(Data shown)

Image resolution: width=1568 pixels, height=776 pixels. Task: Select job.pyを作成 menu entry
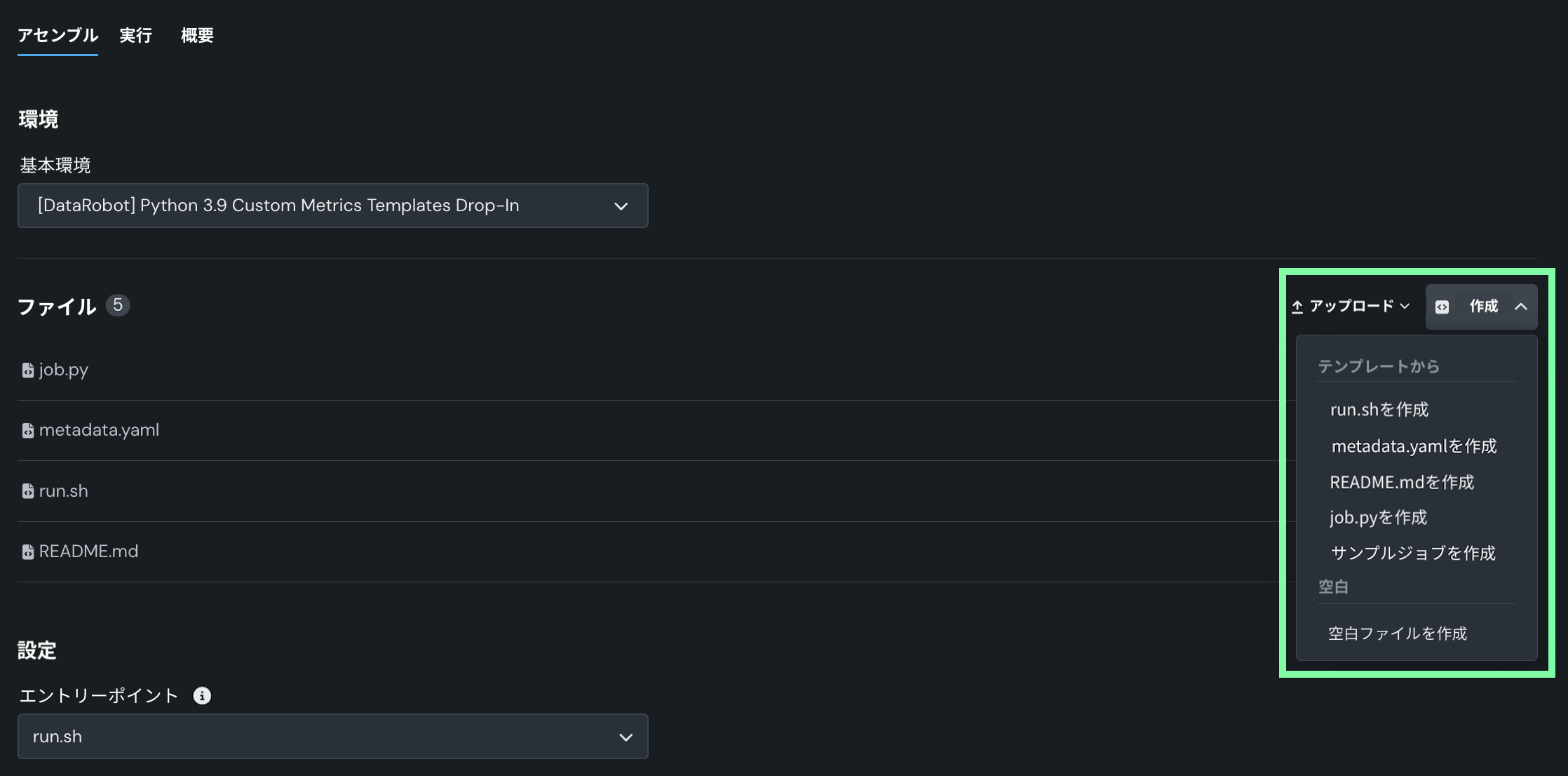point(1378,518)
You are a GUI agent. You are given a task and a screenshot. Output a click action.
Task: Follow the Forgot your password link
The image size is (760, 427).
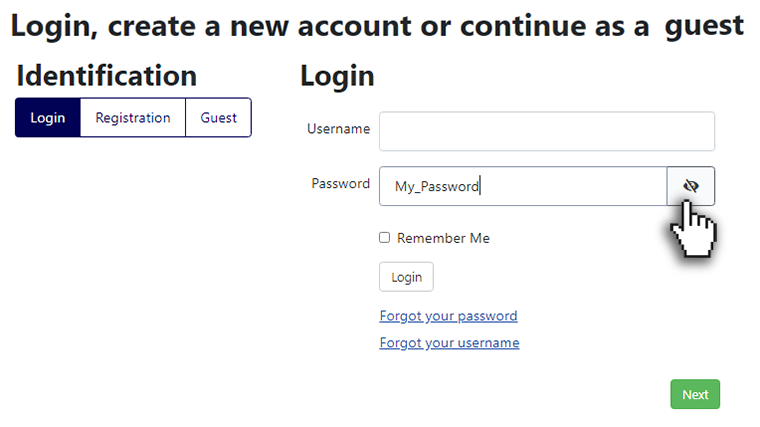(x=448, y=316)
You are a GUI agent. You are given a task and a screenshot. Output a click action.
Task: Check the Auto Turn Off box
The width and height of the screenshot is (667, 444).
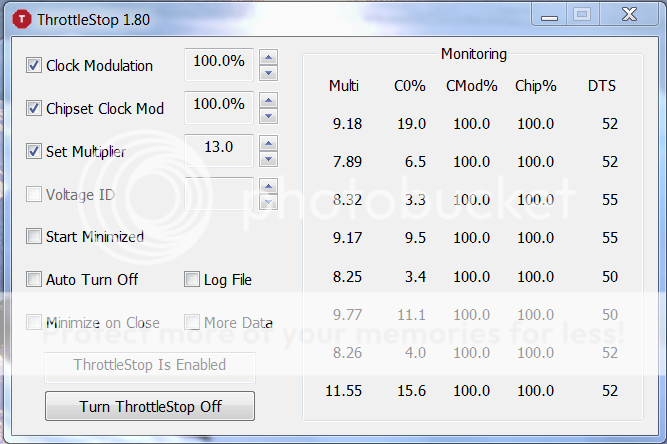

(End Data shown)

Exercise instructions: Drop the pictures and reproduce the rest of the data exactly.

Written answer:
Image resolution: width=1568 pixels, height=776 pixels. Task: Select job.pyを作成 menu entry
point(1378,518)
You are a GUI agent. You are given a task and a screenshot. Output a click action.
Task: Follow the Forgot your password link
The image size is (760, 427).
(x=448, y=316)
You are a GUI agent. You are given a task and a screenshot. Output a click action.
Task: Check the Auto Turn Off box
The width and height of the screenshot is (667, 444).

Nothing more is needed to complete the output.